Die Zeiten, in denen auch in Bottrop noch Tausende zu den Maikundgebungen strömten, scheinen vorbei zu sein. Selbst die Zahl von 4500 Teilnehmerinnen und Teilnehmern, die Gewerkschaften und Arbeitnehmerverbände 1990 auf die Beine brachten, als sich der Beginn der Demonstrationen am 1. Mai zum 100. Mal jährte, weckt heute eher nostalgische Gefühle. Zuletzt beteiligten sich einige Hundert Arbeitnehmer an der Kundgebung.

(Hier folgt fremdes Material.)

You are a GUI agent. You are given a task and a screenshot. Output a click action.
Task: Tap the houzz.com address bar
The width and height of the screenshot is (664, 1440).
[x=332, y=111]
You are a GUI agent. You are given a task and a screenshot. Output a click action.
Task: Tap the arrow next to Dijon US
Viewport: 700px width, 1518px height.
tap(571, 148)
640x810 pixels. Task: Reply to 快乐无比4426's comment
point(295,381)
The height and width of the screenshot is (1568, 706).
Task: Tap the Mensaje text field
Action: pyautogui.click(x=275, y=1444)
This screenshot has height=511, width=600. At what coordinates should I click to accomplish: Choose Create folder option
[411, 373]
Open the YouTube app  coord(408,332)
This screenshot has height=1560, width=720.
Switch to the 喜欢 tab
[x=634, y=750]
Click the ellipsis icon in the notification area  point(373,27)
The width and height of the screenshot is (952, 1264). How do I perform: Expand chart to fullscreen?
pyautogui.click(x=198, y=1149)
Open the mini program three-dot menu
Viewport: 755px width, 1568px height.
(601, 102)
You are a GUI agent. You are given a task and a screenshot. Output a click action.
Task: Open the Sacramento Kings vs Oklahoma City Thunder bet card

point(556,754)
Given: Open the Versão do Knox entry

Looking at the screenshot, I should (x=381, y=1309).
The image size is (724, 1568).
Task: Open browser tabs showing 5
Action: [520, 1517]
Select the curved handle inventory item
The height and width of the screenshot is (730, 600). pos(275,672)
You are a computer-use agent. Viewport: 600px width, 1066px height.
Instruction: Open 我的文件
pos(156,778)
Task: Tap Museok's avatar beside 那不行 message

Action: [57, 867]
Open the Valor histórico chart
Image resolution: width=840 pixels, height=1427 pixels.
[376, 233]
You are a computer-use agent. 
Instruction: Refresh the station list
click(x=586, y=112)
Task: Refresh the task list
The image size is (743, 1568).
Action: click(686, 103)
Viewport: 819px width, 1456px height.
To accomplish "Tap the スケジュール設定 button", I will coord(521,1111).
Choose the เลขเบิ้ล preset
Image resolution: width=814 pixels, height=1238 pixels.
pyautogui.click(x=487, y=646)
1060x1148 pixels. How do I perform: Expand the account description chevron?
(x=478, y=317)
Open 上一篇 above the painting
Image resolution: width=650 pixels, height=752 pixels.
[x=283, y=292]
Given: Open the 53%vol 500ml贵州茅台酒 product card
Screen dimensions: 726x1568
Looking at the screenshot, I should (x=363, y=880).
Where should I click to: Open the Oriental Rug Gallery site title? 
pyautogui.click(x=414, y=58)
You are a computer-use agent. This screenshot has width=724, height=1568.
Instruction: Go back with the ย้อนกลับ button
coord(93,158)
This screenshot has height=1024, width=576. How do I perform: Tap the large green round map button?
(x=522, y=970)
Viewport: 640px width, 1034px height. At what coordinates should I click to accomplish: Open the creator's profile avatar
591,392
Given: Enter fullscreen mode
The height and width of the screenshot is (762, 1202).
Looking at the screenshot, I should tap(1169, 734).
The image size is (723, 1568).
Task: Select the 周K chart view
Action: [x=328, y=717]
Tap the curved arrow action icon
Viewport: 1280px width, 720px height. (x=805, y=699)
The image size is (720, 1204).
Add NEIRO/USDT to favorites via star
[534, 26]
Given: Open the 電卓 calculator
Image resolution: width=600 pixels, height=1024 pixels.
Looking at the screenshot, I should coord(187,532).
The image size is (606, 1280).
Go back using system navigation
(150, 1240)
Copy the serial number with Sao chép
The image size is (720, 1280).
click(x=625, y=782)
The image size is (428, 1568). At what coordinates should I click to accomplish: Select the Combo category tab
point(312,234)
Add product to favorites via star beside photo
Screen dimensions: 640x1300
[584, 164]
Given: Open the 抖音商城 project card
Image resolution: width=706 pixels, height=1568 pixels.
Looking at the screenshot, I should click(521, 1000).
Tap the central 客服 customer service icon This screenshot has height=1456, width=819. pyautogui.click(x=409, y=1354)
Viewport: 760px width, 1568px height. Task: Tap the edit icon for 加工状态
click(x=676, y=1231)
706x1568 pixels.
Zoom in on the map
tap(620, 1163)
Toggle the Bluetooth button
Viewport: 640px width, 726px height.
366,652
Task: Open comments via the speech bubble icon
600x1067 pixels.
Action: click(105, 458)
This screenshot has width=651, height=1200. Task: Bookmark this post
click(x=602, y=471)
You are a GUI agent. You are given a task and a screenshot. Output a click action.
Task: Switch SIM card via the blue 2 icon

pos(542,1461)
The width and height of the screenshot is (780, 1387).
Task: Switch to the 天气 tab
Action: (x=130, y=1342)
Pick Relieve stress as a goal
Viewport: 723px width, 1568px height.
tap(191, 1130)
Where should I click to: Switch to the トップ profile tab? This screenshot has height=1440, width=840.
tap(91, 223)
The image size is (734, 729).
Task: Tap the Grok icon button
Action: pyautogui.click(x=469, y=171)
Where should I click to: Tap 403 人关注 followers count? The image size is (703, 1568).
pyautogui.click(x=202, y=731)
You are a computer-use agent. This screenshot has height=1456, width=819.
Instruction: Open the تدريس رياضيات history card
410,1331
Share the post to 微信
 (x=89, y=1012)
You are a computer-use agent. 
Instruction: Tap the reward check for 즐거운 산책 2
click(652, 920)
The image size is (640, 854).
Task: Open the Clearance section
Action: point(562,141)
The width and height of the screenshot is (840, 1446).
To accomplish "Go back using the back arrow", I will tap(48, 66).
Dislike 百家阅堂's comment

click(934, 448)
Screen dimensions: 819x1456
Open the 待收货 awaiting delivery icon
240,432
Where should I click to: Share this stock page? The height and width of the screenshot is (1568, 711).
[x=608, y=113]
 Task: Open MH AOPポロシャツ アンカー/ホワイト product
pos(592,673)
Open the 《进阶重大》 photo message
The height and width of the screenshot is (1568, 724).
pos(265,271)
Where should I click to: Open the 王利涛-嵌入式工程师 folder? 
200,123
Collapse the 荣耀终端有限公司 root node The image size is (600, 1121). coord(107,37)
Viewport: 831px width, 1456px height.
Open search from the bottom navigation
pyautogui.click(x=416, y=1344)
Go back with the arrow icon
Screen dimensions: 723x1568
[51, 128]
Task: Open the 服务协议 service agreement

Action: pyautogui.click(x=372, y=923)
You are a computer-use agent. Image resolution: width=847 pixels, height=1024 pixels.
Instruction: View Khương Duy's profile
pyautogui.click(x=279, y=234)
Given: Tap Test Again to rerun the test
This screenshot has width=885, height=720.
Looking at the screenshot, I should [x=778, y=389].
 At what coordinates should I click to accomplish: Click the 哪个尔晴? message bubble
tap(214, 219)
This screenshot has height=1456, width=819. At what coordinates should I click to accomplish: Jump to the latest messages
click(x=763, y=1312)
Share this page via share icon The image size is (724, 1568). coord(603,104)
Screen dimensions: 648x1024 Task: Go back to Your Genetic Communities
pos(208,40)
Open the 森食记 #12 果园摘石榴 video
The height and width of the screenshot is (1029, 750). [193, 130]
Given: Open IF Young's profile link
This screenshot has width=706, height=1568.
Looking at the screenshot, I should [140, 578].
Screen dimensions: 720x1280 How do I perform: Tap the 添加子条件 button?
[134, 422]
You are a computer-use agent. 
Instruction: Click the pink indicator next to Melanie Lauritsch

Dabei sind beim Blick in die Archive die Themen der Demonstrationen heute so aktuell, wie vor 50, 60 oder 90 Jahren. Auch wenn die Zahl der Arbeitslosen heute mit 3800 weniger besorgniserregend ist als zum Beispiel 1932. Damals, knapp ein Jahr vor der Machtübernahme der Nationalsozialisten am 30. Januar 1933, waren im noch viel kleineren Bottrop über 5300 Menschen auf der Suche nach Arbeit und - im Gegensatz zu heute auch wirklich nach Brot.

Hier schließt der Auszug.